Provided records ->

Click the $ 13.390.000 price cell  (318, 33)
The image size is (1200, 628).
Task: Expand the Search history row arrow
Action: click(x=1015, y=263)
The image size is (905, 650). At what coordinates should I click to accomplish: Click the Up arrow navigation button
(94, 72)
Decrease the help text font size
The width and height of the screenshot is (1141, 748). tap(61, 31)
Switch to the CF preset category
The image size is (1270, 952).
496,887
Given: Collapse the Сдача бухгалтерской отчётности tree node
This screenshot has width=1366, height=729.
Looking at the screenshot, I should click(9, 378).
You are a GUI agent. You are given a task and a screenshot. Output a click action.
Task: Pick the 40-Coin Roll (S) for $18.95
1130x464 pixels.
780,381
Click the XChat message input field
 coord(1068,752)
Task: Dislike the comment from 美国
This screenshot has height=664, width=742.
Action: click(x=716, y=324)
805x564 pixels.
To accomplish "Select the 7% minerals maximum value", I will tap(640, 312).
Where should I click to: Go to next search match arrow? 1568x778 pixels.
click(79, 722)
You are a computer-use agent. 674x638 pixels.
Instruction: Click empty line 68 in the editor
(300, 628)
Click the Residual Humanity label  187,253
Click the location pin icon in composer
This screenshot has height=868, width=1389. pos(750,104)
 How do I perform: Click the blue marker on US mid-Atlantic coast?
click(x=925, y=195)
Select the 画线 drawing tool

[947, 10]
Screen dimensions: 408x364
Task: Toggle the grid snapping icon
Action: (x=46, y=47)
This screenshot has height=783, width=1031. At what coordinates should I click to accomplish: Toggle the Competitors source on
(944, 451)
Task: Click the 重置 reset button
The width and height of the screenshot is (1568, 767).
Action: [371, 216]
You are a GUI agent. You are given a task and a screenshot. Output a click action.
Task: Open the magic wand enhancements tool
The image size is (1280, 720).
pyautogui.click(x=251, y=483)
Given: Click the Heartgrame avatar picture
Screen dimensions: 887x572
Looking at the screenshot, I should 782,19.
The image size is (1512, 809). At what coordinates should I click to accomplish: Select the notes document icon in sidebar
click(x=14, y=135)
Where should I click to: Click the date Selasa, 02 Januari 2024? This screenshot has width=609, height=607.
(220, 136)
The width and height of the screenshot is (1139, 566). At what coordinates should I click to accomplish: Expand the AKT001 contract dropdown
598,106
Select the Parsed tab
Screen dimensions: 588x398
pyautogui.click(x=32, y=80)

Given instruction -> Rewrite the entries from the first one through the line containing "Looking at the screenshot, I should click(9, 378).", swapping "preset" for "profile" and leaving everything else as is.

Correct output ->
Click the $ 13.390.000 price cell  (318, 33)
The image size is (1200, 628).
Task: Expand the Search history row arrow
Action: click(x=1015, y=263)
The image size is (905, 650). At what coordinates should I click to accomplish: Click the Up arrow navigation button
(94, 72)
Decrease the help text font size
The width and height of the screenshot is (1141, 748). tap(61, 31)
Switch to the CF profile category
The image size is (1270, 952).
496,887
Given: Collapse the Сдача бухгалтерской отчётности tree node
This screenshot has width=1366, height=729.
Looking at the screenshot, I should click(9, 378).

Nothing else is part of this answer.